As they left, the boy in black glanced around the room. It was silent other than the occasional click of what seemed to be a heating vent near a screen of sorts on the wall behind me. I kicked a tarp aside from beneath my feet, and when I heard the rustling noise it made, I froze. Somehow, the little plastic scraping sound echoed, and I realized that I’d just given myself away.

On the outside, this ship had looked like normal, but everywhere I looked on the inside there was more metal glinting at me, somehow shined to perfection.

My head snapped around, eyes widening as I looked back to the crack between the tarps and the crates that I’d been looking through. My breath shallowed and I swallowed, forgetting who I was for a moment.

I was Calypso; I wasn’t helpless anymore. I wasn’t ever afraid.

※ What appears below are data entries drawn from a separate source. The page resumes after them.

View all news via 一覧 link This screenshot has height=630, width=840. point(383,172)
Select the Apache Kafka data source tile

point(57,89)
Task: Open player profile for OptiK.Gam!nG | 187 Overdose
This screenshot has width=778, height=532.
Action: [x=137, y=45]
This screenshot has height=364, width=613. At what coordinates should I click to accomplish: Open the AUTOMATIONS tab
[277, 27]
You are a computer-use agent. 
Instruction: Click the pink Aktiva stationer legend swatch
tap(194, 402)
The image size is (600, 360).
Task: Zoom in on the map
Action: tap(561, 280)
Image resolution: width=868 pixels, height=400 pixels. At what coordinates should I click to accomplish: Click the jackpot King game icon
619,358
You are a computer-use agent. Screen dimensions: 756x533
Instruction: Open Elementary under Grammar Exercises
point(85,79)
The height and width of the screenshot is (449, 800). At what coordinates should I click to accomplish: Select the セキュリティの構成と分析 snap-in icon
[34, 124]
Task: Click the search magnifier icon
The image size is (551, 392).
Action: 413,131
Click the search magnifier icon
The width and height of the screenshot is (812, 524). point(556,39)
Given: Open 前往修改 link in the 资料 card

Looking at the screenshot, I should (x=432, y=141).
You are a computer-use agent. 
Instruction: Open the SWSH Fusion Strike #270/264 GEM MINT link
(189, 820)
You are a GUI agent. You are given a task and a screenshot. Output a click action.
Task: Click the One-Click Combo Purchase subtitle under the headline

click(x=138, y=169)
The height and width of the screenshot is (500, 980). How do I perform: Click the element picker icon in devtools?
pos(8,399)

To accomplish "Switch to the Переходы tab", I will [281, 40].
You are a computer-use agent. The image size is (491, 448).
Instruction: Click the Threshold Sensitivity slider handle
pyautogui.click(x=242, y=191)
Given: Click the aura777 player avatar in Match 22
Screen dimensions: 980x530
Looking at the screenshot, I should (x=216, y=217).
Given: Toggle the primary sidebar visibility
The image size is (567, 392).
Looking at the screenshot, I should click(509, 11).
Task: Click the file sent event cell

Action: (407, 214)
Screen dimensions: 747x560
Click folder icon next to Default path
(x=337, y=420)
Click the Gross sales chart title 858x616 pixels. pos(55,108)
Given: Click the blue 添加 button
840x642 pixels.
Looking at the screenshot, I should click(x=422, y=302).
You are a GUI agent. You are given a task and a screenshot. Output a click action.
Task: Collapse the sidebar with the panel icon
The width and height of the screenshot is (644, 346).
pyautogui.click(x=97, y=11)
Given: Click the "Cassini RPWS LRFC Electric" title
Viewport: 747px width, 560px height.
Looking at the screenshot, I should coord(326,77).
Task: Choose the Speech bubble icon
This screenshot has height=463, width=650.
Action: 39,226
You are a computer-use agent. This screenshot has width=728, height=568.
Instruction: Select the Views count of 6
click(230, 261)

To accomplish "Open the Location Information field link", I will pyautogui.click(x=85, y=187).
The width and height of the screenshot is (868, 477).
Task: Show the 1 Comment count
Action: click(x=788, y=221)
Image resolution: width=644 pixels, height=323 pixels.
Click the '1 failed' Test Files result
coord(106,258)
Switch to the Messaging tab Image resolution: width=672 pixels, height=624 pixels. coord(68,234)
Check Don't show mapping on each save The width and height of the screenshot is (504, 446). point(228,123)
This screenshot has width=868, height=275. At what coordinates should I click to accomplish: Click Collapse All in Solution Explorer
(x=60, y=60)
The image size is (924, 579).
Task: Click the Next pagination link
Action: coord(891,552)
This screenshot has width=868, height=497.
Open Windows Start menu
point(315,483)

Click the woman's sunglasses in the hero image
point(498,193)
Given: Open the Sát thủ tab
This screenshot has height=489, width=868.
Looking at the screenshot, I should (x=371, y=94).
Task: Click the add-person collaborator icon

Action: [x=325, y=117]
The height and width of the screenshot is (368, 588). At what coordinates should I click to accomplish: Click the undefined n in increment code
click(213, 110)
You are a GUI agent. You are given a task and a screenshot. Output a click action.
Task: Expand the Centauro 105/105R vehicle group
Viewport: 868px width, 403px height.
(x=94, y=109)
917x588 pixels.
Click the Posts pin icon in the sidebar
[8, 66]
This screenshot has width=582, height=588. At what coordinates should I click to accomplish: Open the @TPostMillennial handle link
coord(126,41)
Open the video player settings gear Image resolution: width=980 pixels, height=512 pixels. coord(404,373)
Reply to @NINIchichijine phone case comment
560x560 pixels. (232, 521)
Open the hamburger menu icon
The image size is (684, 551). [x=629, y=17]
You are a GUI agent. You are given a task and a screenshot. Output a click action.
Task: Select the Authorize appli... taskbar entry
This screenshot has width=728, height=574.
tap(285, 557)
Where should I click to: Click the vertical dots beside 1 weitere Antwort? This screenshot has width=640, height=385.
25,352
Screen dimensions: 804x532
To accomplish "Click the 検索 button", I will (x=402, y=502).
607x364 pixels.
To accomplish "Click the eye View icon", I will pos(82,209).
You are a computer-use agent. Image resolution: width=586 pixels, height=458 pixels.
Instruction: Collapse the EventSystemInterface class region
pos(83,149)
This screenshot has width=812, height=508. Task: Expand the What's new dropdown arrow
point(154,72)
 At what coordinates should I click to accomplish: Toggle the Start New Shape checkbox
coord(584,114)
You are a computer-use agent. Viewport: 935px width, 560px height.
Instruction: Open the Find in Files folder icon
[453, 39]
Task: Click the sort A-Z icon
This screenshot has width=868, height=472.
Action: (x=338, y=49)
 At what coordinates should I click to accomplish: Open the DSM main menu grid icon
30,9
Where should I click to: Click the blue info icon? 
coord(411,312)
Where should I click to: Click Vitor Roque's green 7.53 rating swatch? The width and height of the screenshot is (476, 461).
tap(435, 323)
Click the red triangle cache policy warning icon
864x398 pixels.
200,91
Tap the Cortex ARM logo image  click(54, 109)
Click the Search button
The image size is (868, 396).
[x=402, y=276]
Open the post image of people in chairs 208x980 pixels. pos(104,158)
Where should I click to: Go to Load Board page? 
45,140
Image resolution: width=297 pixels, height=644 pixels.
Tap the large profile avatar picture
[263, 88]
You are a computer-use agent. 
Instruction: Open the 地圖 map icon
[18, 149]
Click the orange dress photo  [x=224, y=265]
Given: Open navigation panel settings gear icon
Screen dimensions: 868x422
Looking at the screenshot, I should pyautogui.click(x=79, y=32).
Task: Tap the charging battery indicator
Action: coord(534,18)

Alone in the room with the boy in black, I stayed still, waiting for him to realize that the noise hadn’t been just another click from the heating vent. If he had seen me in his glance over, he’d have to make the first move, but I was sure he would come after me. Despite that, I wasn’t going to move on the off chance that he hadn’t seen me.

“I know you’re in here,” he said levelly, eyes narrowed as he walked in my direction. His eyes darted back and forth over the crates and tarps that surrounded me as he approached.

I silently crept back towards the wall that was creaking in a valiant attempt to get me caught. I slid to the side, crouching down near the crate closest to the wall. My breath hitched only for a moment as my hands fluttered down to my sides, letting the cape of my cloak shift only enough to make me blend in with the crate.

I’d learned long ago that too much movement made it all too easy to be found.

He started pushing crates aside and quickly peeked inside each. Much to my pleasure, the repeated scraping made it easier for me to move across the room. Even though each crate seemed to make its own noise and each seemed different, I could use it to mask my footsteps if I timed it right.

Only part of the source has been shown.